Where desks had been he found slots for trash. He tracked them to their outlet: metal trash cans, empty. He carried a can out to the car. It was the closest thing he’d found to a cooking pot. Now if he could find water…and fire.
He’d already been through the big room on the tenth floor. There was an acre of flat surface in here: tabletop along all four sides, a big square table in the middle with bins under it, doors with shelves behind them. Now, searching more carefully, he opened long panels and found knobs under them. He turned all the knobs as far as they could go, hoping to turn on a burner. This could be a kitchen.
He went down to the car. He came back with a generous armful of dried grass, and the club.
Most of the kitchen mechanisms
must have stopped working. A snug and solid door proclaimed a cupboard to be a refrigerator. Some of the flat surfaces had to be griddles; but they weren’t hot. A small glass door with a shelved recess behind it was hot. An oven. Corbell stuffed the grass into it, and waited…and waited…while the grass smoldered…smoldered more…and, suddenly, burned. He opened the door and set the club in the burning grass. When the grass burned out the knob on the end was barely smoldering. By then Corbell had found an exhaust fan. He let that blow on the coals until he had a small flame.
The rain started as he reached the car.
The car refused to move unless the doors were closed…with the club inside with Corbell, smoldering. The small flame had gone out. The rain fell tremendously, as if it wouldn’t stop until the world was all water. Smoke inside and rain outside: Corbell couldn’t see at all.
Fortunately the ride was short. The car settled over the exact same patch of tangled vines. Corbell pushed the trash can out into the rain, but he stayed in the car with the doors open, blowing on the coals.
The afternoon rain went on and on. When the club stopped smoldering Corbell didn’t care. All the wood in the park would be soaked by now. He waded out into the wet and got his dinner of assorted fruits before the light was quite gone.
Again he slept in the car. A cramped, damp, wakeful night followed a miserable day. In this jungle of delights, this wilderness in which everything that grew seemed intended to serve man, Corbell had failed to make fire even with the help of a kitchen oven. Robinson Crusoe would have sneered.

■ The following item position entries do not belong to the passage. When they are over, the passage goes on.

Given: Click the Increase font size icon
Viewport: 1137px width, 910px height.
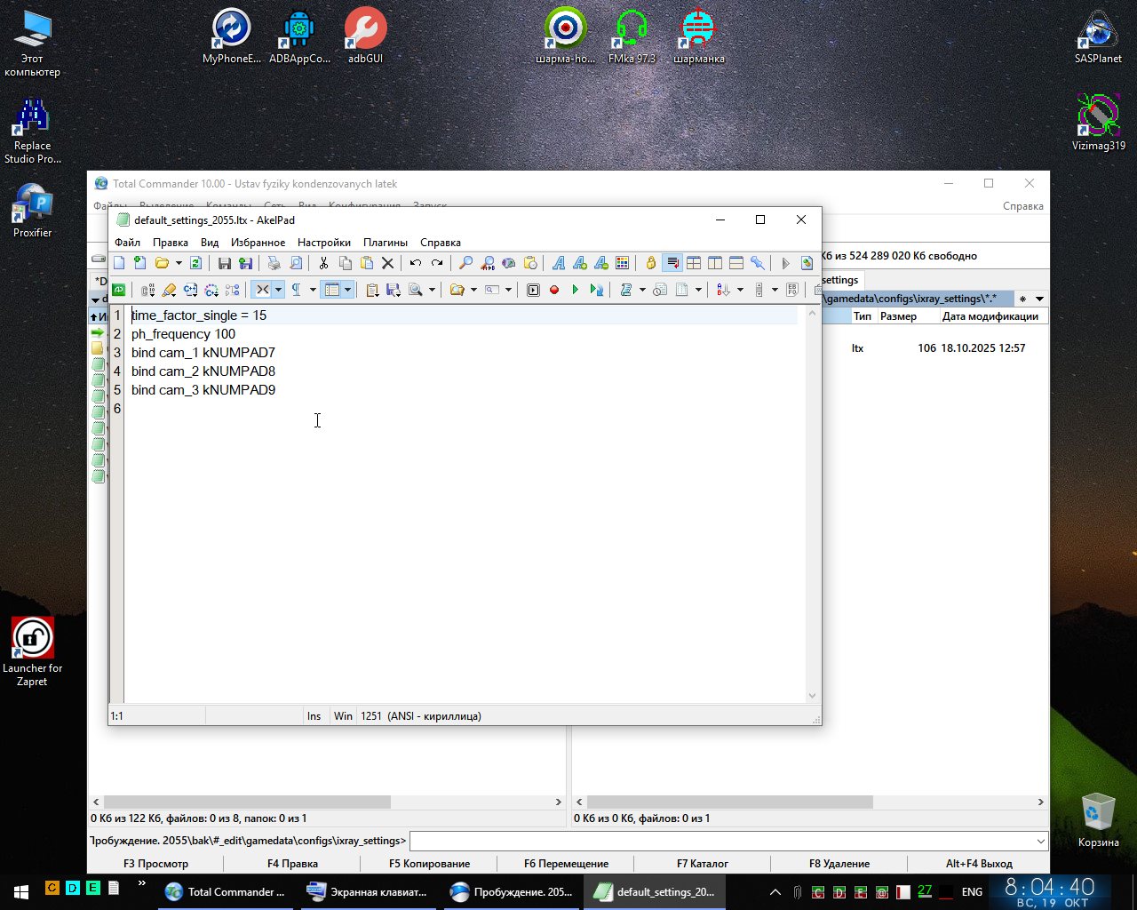Looking at the screenshot, I should [580, 263].
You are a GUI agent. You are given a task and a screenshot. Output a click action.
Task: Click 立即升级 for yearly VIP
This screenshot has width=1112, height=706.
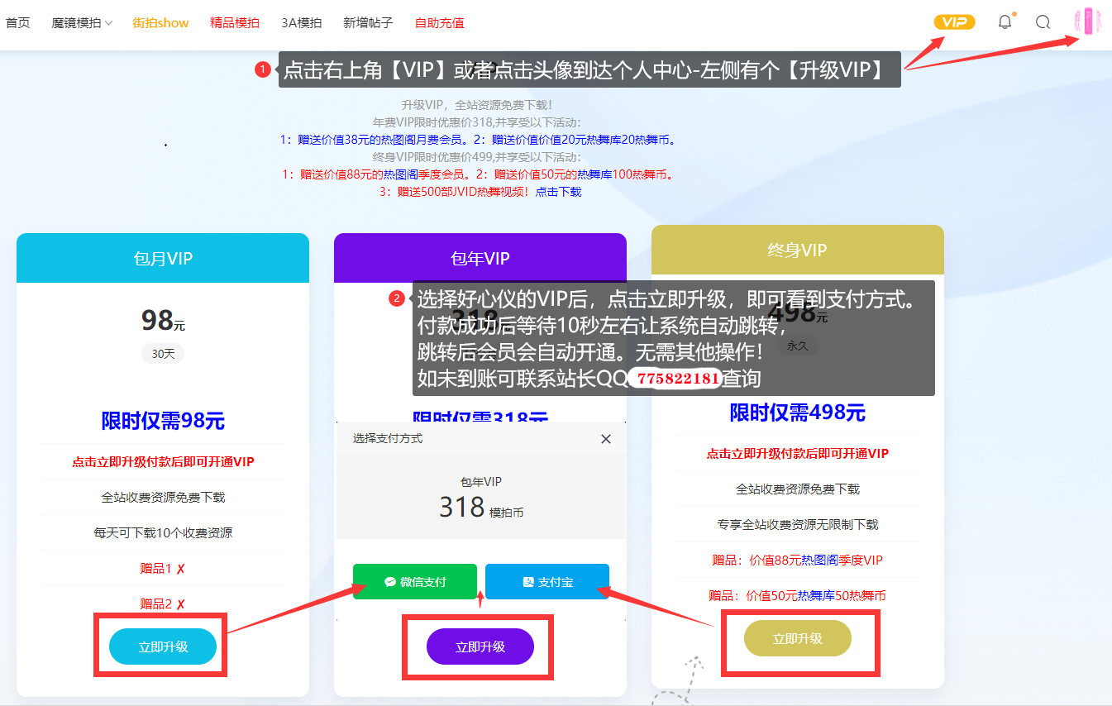[x=480, y=646]
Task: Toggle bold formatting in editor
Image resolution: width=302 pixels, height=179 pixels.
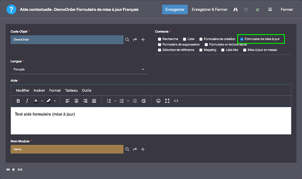Action: coord(18,101)
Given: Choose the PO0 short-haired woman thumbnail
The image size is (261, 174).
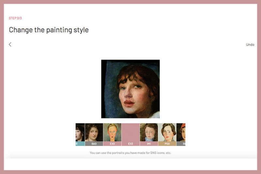Looking at the screenshot, I should (x=167, y=134).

But the cat-tail bite was healing. No fever: He had escaped rabies and tetanus.
Tomorrow. Try again tomorrow.
the second day
…was bigger, better, faster. He took the car to World Police Headquarters. He carried two armfuls of damp scavenged wood into an elevator and up to the kitchen. He put them in the oven. He’d forgotten to turn it off yesterday; it saved him time now. He turned on the exhaust and left.
A little searching found him a second trash can. He took it up. The logs were smoldering, burning in places, but still wet. He left them to it. The kitchen was full of smoke, despite the exhaust fan.